**Excerpted text**
The deferred stock award would be documented using the form of the Comverse Technology, Inc. Deferred Stock Award Agreement.

During the term of your employment, you will be eligible to receive equity awards under the Comverse Technology, Inc. stock incentive plans based on your performance and the performance of the Company, as recommended by the Company’s Chief Executive Officer and determined in the good faith discretion of the Comverse Technology, Inc. Board of Directors and/or Compensation and Leadership Committee, as applicable, and consistent with your role and responsibilities as Senior Vice President, Global Services of the Company, with such awards to be assessed on an annual basis.

 

  8. As an employee of our Company, you will be eligible to enroll and receive Company benefits which currently include:

 

   

Medical insurance, dental insurance and vision coverage

   

Life, accident, short-term and long-term disability insurance

   

401(K)

   

Dependent and health care flexible spending accounts

   

Company holidays, 17 paid working days off (PTO) per year and seven (7) accrued illness/personal days per year.

Employee eligibility to receive benefits and/or participate in benefit programs is governed by the applicable plan documents and Company policies. As an employee of Comverse, you agree to abide by all material Company policies and procedures for employees. All Company policies applicable to employees can be found on the Company’s intranet. The Company reserves the right to modify its offered benefits and policies periodically. Further information regarding Company benefits will be provided during a new hire orientation, to be conducted when you start your employment.

 

  9.

During your term of employment, you are authorized to incur reasonable business expenses in carrying out your duties and responsibilities under this offer letter, and the Company will reimburse you for all such reasonable business expenses, subject to documentation in accordance


  with the Company’s policies relating thereto. In addition, the Company shall pay for reasonable legal fees and expenses up to an amount of $10,000 that you have incurred in connection with the negotiation and drafting of this offer letter.

 

  10. In accordance with Comverse’s relocation programs, policies and practices in effect at the time of this offer letter, you will be eligible for the relocation services and benefits outlined within this section of this offer letter. Comverse will provide the services and cover the costs incurred from the offered services listed below to relocate you to the Somerset, New Jersey area as you will be based in the Company’s Somerset, New Jersey office.

**Given material**
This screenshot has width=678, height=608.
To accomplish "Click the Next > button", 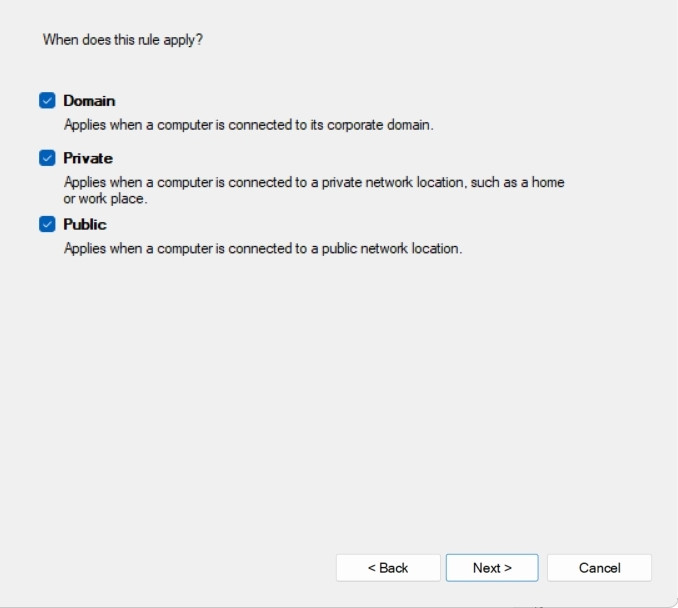I will pos(492,568).
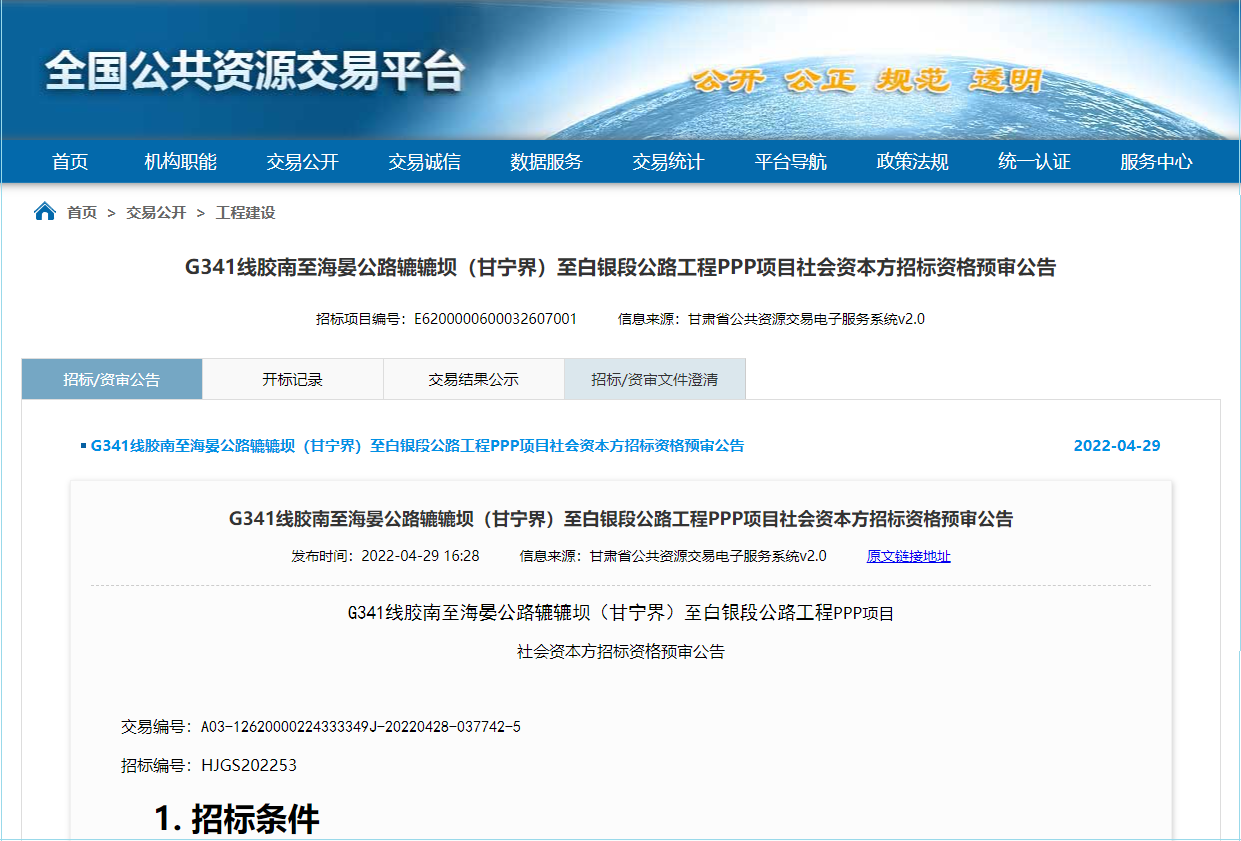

**Directions**
**A)** Answer these questions about the Comverse offer letter excerpt, one line each:
(i) How many paid working days off per year does it list?
(ii) Up to what amount will the Company pay for legal fees tied to negotiating and drafting the offer letter?
(iii) To what area will the relocation benefits move the employee?
**B)** Extend the Comverse offer letter excerpt beyond its final sentence, carrying on with the relocation section.

**Written responses**
**A)**
(i) 17 paid working days off (PTO) per year
(ii) $10,000
(iii) The Somerset, New Jersey area

**B)**
The relocation services offered to you within the terms of this offer letter is limited to $80,000.00. If the following services exceed the stated amount, you will be responsible for the balance of the costs. Any relocation service not specifically provided below will not be part of the relocation services offered to you. You will be paid on the last regular payroll date of the Company following August 1, 2010, a one-time bonus equal to the difference between $80,000 and the aggregate amount of relocation services paid or reimbursed on your behalf by the Company or submitted by you prior to August 1, 2010; provided, however, that from and after August 1, 2010, you shall no longer be entitled to submit requests for reimbursement of any relocation services.

 

   

Coach-class, (1)-way airfare to New Jersey for you and your spouse.

 

   

Movement of household goods by a company-approved shipment vendor (inclusive of packing, loading, insurance and thirty (30)-day storage of goods) from your current residence in Washington to New Jersey.

 

   

Reimbursement of real estate commission and closing costs as a result of the sale of your current primary residence in Redmond, Washington.

If you voluntarily terminate or otherwise leave your employment for reasons within your own control (other than death or disability), or if you are terminated by Comverse for cause within one (1) year from the date of the effective date of your employment with Comverse, you will be required to promptly re-pay the costs of all relocation services provided to you and the amount of the one-time bonus referenced above and as contained within this offer and any other additional costs directly associated with your relocation, paid for or reimbursed by Comverse. This full amount will be deducted from your final pay. If your final pay is not sufficient to cover all of the expenses, you agree to pay Comverse upon demand the remaining balance.

Joy Lee will be your contact for relocation assistance. She can be reached at ***@*** or by phone at (781)  ###-###-####.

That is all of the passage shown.